Total pest revenues rose by 24.8%, reflecting good demand from both commercial and residential customers, which increased by 23.2% 27.8%, respectively. Revenues in H1 have also been supported by disinfection sales of £64,300,000 with these significantly reducing in Q2 as COVID related market conditions have improved. Ongoing operating profit growth of 54.6% reflects revenue growth across all businesses and the contribution from disinfection. We've had a good half for M and A in North America, purchasing 7 businesses in the first half with combined annualized revenues of just under £30,000,000 Turning now to some comments on the trends we are seeing across our North America business. North America continues to be the least impacted of all our regions from the pandemic and all operations, including Brand Standards and Ambeus, returned to growth in H1.

Unsurprisingly, the continuation of the work from home business environment continues to support growth in residential pest control and commercial pest, which was more impacted in 2020 from customer suspensions, has seen good volumes of work across most markets, including in the recovering hotel and travel sectors. Our distribution business is generally a good barometer of the health of the overall pest control market, and the business has benefited from high demand for pest control products in H1 and also for lawn, golf and turf products. Finally, with sales from one time disinfection services tapering off as expected, hygiene sales focus is increasingly being directed towards hand and and disinfection and purification products. An update now on our progress towards our 18% margin target. We continue to make progress towards 18% margins in North America, growing this by 2 50 basis points to 15.5% in H1.

This is as a result of the recovery of our core businesses, together with cost savings and the benefits from our IT enabled best of breed program as well as the further contribution from disinfection, albeit at lower margins than in 2020 as volumes and prices unwind. We continue to expect margins to be within the range of 16.5% to 17% for the full year 2021, leaving us on track to deliver our 18% margin target by the end of We migrated our West region to the new service planning and management system at the end of 2020, began the migration of our Southeast and central operations in H1 and plan to transfer the Northeast operations onto the system at the end of this year. We are seeing encouraging improvements in customer service, field service and sales productivity and better management of customer payments. Moving now to our IT replatforming program chart. You will recognize this chart as an update on how we are progressing.
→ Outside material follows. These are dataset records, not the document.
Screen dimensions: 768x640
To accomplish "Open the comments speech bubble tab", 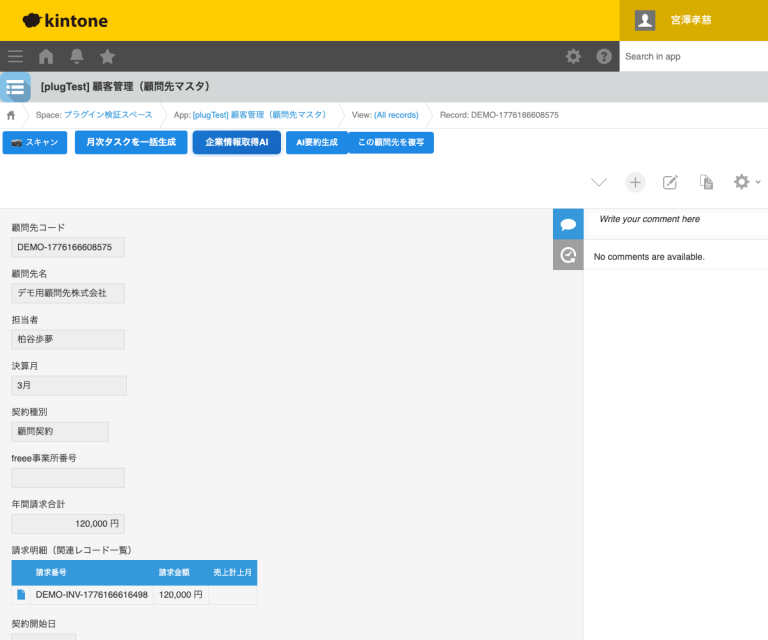I will coord(568,224).
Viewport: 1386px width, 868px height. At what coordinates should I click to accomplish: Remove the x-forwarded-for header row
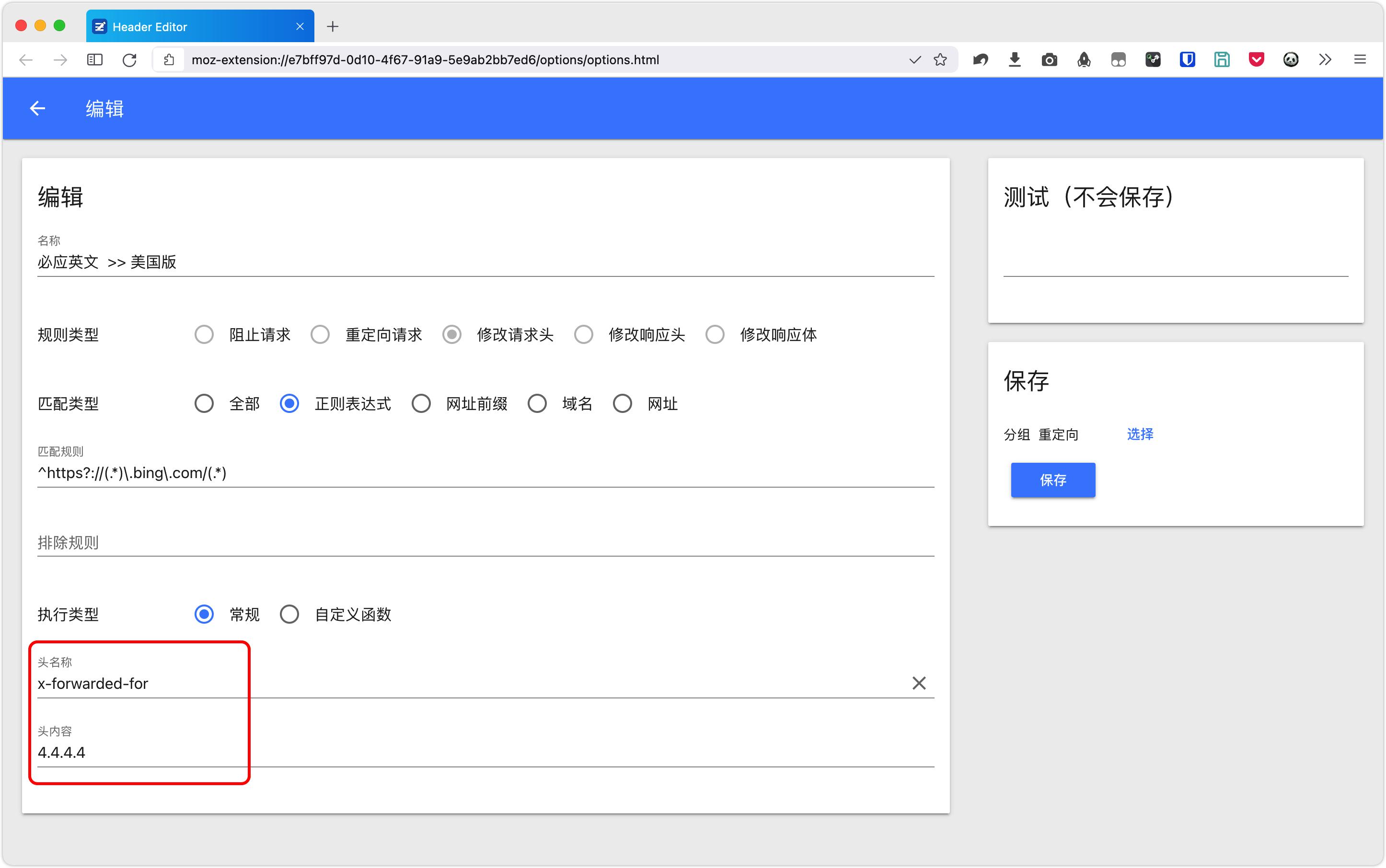918,683
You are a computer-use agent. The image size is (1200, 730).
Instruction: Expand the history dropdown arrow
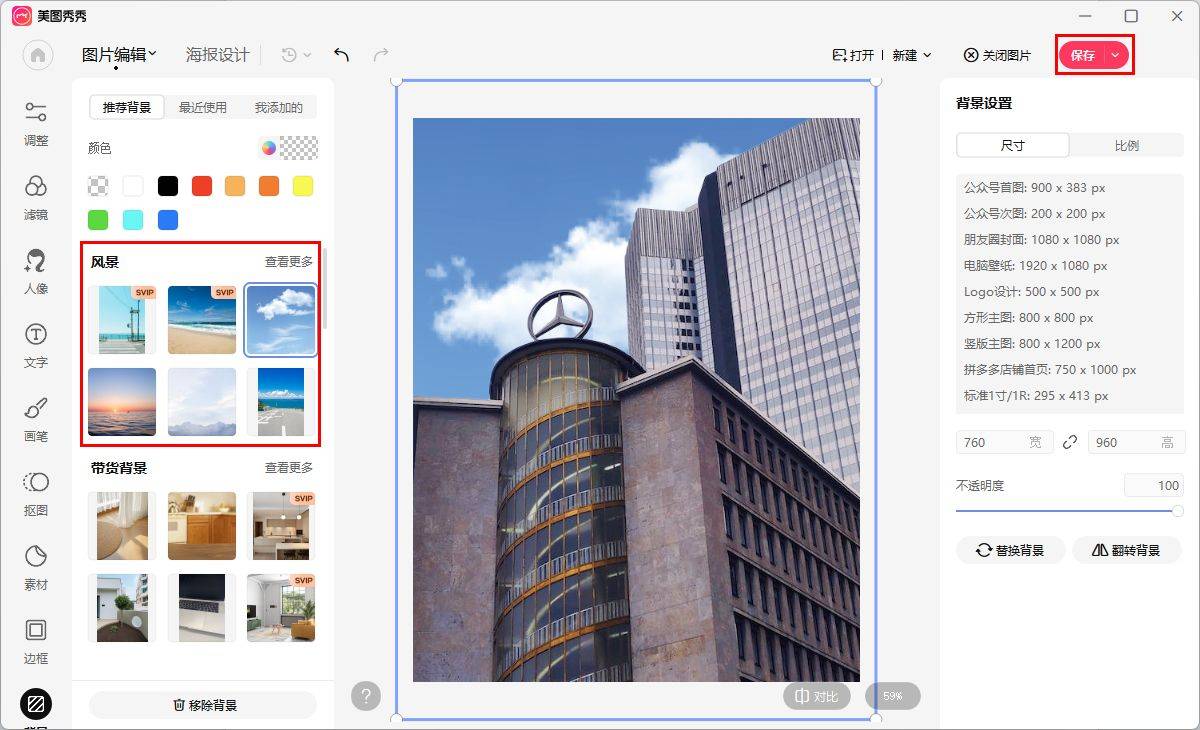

And as I did at the prelims, I will leave you to read the detail after the call. But in summary, the replatforming is focused on delivering a standard modern technology platform to support an efficient and unified operating model across our entire North America business. You can see by the green bars that we made good progress in 2020 and the blue bars indicate that we are on track to largely complete the re platforming by the end of this year. Turning now to the European region. Ongoing revenue rose by 9.5% in H1, of which 7.6% was organic, reflecting a much improved performance in France, Southern Europe, Germany and Latin America.

Pest Control revenues grew by 10.1%, while core hygiene excluding disinfection rose by 10.6%. Revenues from disinfection sales amounted to £20,000,000 in H1 and are expected to unwind in H2. Ongoing operating profit grew by 40% in H1, leading to a 3 80 basis points improvement in margins to 17.6%. We acquired 9 businesses across the region in H1, 7 in Europe and 2 in Latin America with annualized revenues of around £12,000,000 Looking now at trends and market conditions in Europe. Conditions have been mixed in Europe and Latin America as a result of the ongoing COVID-nineteen pandemic.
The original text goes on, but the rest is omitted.